Thoughts on Sunday’s Rockwood Club posting continues, but it takes a little bit of a turn. Featured was a recording by Mike McAlister, who was one of many musicians locally and nationally to perform at Fayetteville’s legendary club. He also recorded on a Harrison label known as Hob Nob Records. Readers posted comments that the label was owned by Hugh Ashley, a musician and songwriter whose work was recorded by the likes of Porter Wagoner, Bill Monroe and Brenda Lee. Ashley also owned a music store that lasted many decades and served as Harrison mayor and a state representative. The Arkansas Times did an interesting write-up when Hugh Ashley died in 2008 at the age of 93. The article can be found here.
The Ashley family were interesting figures in Ozark music. Hugh Ashley was born between the Ozark towns of Marshall and Leslie in Searcy County. His father, Hobart Ashley, was a musician in a string band known as Ashley’s Melody Men and recorded for Victor (see video above), which featured other members of the family, including Hugh. Hugh’s musical journey included going to California as a teenager to seek a career in the music business, a stint in the military and returning to the Ozarks, this time Harrison, to settle and raise a family. He had a radio show on local station KHOZ where he picked and sang, often inviting others to perform alongside him. In addition to running a music store, he wrote songs. One of them, “One Step at a Time,” was singer Brenda Lee’s first hit song. It reached No. 15 on Billboard’s country music chart in 1957.

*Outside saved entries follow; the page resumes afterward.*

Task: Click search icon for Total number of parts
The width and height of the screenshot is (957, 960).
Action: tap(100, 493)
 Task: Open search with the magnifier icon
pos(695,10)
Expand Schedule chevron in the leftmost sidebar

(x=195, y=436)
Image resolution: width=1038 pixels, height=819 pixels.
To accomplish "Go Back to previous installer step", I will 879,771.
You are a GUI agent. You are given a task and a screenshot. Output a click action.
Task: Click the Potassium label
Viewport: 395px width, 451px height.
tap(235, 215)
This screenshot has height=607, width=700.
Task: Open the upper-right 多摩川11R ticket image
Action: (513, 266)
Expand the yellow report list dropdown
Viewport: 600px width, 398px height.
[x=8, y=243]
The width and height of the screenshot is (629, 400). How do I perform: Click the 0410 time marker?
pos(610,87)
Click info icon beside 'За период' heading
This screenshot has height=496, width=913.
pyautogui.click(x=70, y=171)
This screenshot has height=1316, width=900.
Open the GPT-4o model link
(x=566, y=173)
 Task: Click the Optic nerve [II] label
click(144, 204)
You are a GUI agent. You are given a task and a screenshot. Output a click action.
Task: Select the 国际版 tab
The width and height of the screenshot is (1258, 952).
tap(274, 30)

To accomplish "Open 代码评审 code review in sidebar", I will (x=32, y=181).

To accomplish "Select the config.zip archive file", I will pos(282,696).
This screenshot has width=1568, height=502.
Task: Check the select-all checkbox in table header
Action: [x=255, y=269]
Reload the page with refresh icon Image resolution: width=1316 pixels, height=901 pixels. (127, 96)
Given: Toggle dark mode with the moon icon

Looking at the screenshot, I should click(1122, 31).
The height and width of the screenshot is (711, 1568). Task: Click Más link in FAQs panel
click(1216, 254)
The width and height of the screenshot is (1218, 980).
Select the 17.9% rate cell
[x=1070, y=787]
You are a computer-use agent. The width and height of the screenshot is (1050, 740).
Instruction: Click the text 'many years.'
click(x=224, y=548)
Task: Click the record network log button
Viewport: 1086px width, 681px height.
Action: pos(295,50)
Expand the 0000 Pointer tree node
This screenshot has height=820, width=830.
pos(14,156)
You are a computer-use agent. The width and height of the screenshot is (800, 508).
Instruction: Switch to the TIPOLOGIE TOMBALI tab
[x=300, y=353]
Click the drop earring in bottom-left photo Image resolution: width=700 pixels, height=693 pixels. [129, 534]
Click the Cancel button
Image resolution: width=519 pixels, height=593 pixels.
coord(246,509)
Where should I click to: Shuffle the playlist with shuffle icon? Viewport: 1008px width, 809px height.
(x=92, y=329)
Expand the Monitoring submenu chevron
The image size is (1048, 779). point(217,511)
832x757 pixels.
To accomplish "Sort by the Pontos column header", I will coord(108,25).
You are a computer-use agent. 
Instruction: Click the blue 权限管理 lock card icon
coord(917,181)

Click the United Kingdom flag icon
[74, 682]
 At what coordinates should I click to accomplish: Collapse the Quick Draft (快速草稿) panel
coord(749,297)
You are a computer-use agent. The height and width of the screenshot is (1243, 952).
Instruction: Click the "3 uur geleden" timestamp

Though Hobart and Hugh Ashley are no longer here, their music can be found all over the Internet. Here is a rockin’ little number that helped establish Hugh Ashley as a capable songwriter as well as put Brenda Lee on the map:
Very cool. I love that you follwoed the trail and came up with this. Growing up in fayetteville when I did, the idea of a record label coming out of Harrison seems…odd.
Part of the challenge here is to find out what existed beyond Fayetteville, the largest city in the Ozarks. I hope, as readership grows, people will be able to share where the music was in places like Harrison, Eureka Springs, Batesville, Mountain Home or wherever the music trail leads, as long as it’s in the Arkansas Ozarks. (A great deal has been documented in the Delta, which served as an inspiration to get something going in the Ozarks. It boasts two music trails at the moment and, perhaps, something like that could someday occur here in there Ozarks.) A lot has been documented on Ozark folk music, thanks to the likes of Mary Celestia Parler, John Quincy Wolf, Alan Lomax, Vance Randolph, etc. The goal here is to keep alive music from the 20th century, which is quickly fading from people’s memories.
Great video, but the hound dog lap guitarist is beyond surreal.
I’m proud to say that Hugh was my uncle and Hobart my grandfather.